**** Passage given
In other exemplary embodiments, the motion capture component utilizes plural radio frequency (RF) detectors in a motion grid (an exemplary motion grid may contain, e.g., nine RF detectors and head and foot tags, which facilitate removing drift inherent in the system). An exemplary system includes an XSENS system, including such a motion grid and MVN suits (which include accelerometers therein). An exemplary system for interfacing with the virtual digital rendering component (e.g., MAYA) includes an IKinema system, which generates ‘stick figures’ from the positional data emitted by accelerometers in the suit(s). In exemplary embodiments, the virtual digital rendering component (e.g., MAYA), provides the environment framework for generating characters in a virtual three dimensional space.

In other exemplary embodiments, a motion capture component detects the position of and motion of the face of a performer. In one such exemplary embodiment, a performer wears an infrared camera on a head rig pointing back at the face of the performer. Information from the facial capture may be fed into a virtual digital rendering component (e.g., MAYA), either alone or in addition to the exemplary motion capture (utilizing performer worn suits) described above. Subsequent pre-visualization processing of the data may then be performed by a director or animator, either in real time with the motion capture or subsequent to any motion capture.

Exemplary facial capture procedures in accordance with the above follow: An exemplary process begins with an actor or stunt professional wearing a motion capture suit with an infrared camera on a head rig pointing back at the face of the actor or stunt professional. The infrared camera technology could be wireless or could have the camera wired into a computer that is configured to capture a performance as a file (e.g., as a Quick Time file). Additionally, the system could be configured to use facial markers for such capture (utilizing placement of key readable markers physically placed directly on the actors/stunt performers faces); or the system can be marker-less, e.g., similar to the Motek system illustrated at http://www.motekentertainment.com/index.php?option=com_content&task=view&id=17&Itemid=67. Reference is also made to FIG. 13, which illustrates an example of such facial capture utilized by the Motek Company.
********
> [Given problem a]: Rewrite the paragraph of the motion capture passage that begins "In other exemplary embodiments, a motion capture component detects" as a brief bulleted list that keeps its main facts.
**** Dataset records
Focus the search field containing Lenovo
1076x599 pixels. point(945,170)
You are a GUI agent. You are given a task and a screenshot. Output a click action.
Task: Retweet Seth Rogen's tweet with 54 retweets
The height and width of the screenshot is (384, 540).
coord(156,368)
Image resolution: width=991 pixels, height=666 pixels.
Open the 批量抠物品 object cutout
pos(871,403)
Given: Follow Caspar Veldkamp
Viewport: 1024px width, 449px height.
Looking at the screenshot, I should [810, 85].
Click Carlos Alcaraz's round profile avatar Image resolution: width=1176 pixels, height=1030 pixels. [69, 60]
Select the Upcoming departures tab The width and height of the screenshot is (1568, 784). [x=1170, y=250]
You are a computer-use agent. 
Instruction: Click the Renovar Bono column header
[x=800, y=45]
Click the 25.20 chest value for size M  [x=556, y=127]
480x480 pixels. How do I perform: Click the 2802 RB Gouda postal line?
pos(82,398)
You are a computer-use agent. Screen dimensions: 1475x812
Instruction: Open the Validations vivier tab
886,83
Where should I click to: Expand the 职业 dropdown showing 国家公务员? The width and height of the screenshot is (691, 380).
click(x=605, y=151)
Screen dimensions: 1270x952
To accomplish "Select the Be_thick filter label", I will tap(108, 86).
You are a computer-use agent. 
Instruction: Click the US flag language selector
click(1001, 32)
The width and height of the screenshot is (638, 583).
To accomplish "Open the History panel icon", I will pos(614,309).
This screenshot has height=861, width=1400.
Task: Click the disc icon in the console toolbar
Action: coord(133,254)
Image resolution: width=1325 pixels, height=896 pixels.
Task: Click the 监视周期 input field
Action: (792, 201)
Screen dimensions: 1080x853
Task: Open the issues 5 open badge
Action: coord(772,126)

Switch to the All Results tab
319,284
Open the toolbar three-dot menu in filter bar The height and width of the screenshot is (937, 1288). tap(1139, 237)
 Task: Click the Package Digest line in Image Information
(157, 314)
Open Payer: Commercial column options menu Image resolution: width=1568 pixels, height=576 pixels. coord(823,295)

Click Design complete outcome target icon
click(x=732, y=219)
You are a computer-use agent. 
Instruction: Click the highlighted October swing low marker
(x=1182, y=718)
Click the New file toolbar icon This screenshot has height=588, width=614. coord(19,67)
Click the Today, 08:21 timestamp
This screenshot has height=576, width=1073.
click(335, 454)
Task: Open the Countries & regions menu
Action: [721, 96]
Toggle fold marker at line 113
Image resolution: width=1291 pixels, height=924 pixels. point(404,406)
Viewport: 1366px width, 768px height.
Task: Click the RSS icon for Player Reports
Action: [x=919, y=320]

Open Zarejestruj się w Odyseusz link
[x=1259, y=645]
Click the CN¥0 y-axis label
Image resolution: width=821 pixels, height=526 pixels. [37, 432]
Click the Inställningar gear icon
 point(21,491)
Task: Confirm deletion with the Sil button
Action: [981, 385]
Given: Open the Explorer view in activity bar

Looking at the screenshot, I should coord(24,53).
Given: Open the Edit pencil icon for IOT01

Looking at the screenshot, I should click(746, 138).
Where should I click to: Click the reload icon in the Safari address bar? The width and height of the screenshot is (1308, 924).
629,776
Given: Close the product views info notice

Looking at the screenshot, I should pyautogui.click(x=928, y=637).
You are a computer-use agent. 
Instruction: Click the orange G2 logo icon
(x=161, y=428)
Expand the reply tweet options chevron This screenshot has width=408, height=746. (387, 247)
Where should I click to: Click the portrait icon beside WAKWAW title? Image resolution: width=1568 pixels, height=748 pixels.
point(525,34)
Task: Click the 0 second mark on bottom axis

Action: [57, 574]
********
> [Given problem b]: Reproduce verbatim the stretch of the entries from the line containing "Select the Upcoming" through the line containing "click(1001, 32)".

> [Correct response a]:
- A motion capture component tracks the position and motion of a performer's face.
- In one embodiment, the performer wears an infrared camera on a head rig that points back at the face.
- Facial capture data may go into a virtual digital rendering component (e.g., MAYA), either alone or together with suit-based motion capture.
- A director or animator may then do pre-visualization processing, either in real time with the capture or afterward.

> [Correct response b]:
Select the Upcoming departures tab The width and height of the screenshot is (1568, 784). [x=1170, y=250]
You are a computer-use agent. 
Instruction: Click the Renovar Bono column header
[x=800, y=45]
Click the 25.20 chest value for size M  [x=556, y=127]
480x480 pixels. How do I perform: Click the 2802 RB Gouda postal line?
pos(82,398)
You are a computer-use agent. Screen dimensions: 1475x812
Instruction: Open the Validations vivier tab
886,83
Where should I click to: Expand the 职业 dropdown showing 国家公务员? The width and height of the screenshot is (691, 380).
click(x=605, y=151)
Screen dimensions: 1270x952
To accomplish "Select the Be_thick filter label", I will tap(108, 86).
You are a computer-use agent. 
Instruction: Click the US flag language selector
click(1001, 32)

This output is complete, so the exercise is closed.